Married people have a really bad habit. They seem to have this irrepressible desire to marry off all of their single friends. This is of course motivated by compassion. They have found love and comfort in the marital embrace and want to see their dear friends have a similar experience. But alas, so many singles put up with unexpected blind dates and high-pressure pushes onto some other single because of their married friends’ “good wishes”.

In light of Jesus earlier teaching on marriage, the disciples became alarmed. Jesus greatly restricted the Christians options for dissolving a marriage, and provided even greater restrictions regarding remarriage. Apparently the disciples took an opportunity when alone with Jesus (see Mark 10:10) to express their bewilderment. They basically declared, “If it’s so hard to get out of a bad marriage, perhaps it’s better not to get married at all!” Jesus doesn’t challenge their assessment of his teaching, and they correctly understood its radical implications. But Jesus does take the opportunity to change the subject from marriage to celibacy.

In our contemporary culture we generally equate the word ‘celibate’ with abstaining from sexual intercourse. Of course, it is true that a Christian celibate person so abstains, but that really isn’t the point [a]. Celibacy is essentially singleness. Jesus’ statement “not everyone can accept this word” refers to the disciples mention of singleness, and not back to his earlier teaching on divorce [b]. In essence, Jesus is saying, “Your right! Celibacy is good, but I recognize it is not for everyone”. Jesus is not referring to the singleness of the divorced person, but simply singleness in general. According to Roman Catholic dogma, celibacy is esteemed and valued. It is a ‘higher’ spiritual expression of devotion to Christ, and something that everyone is capable of (and something that is demanded of every priest, monk, and nun). Yet Jesus’ own words reject this interpretation. There is no hint in the text that celibates are more spiritual or morally superior to other believers. In fact, Jesus clearly indicates that only those who are specially gifted by God are capable of living such a lifestyle.
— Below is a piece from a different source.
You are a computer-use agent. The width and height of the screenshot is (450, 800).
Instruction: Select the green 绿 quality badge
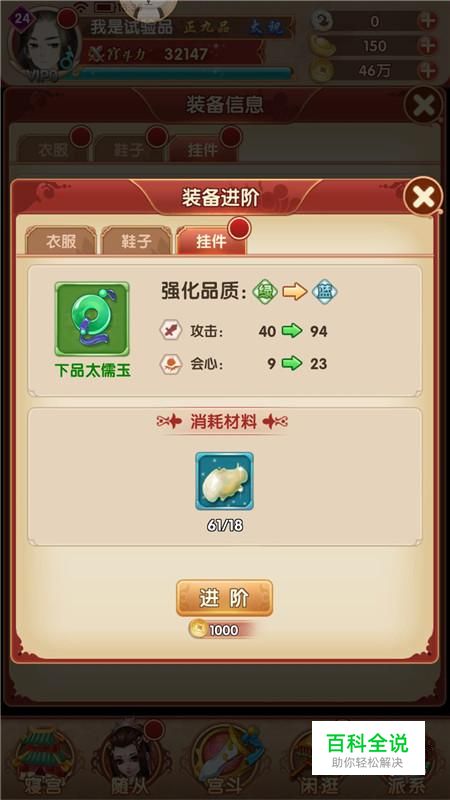pyautogui.click(x=265, y=292)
Jesus, who is decidedly “pro-family”, is even more so “pro-Kingdom”. When he discusses marriage, he highlights its importance by appealing to Creation itself. Certainly the family is central to God’s plan for humanity. But Jesus is signaling to us that there is something even more important than the nuclear family; namely, the kingdom of God. Singleness is the furthest possible thing from a curse. Jesus regards it as a precious and noble calling—something for which he has equipped only a select few. Singles have the opportunity to serve God in a manner and to a degree that no married person can (or should). A danger for singles is that they will be tempted to succumb to societal (or their married friends) pressure to get married, or else desire marriage to meet some relational or emotional need. Oh that God would raise up a generation of single Christians who devout themselves to the service of the King. Pray that some may accept this noble call [c].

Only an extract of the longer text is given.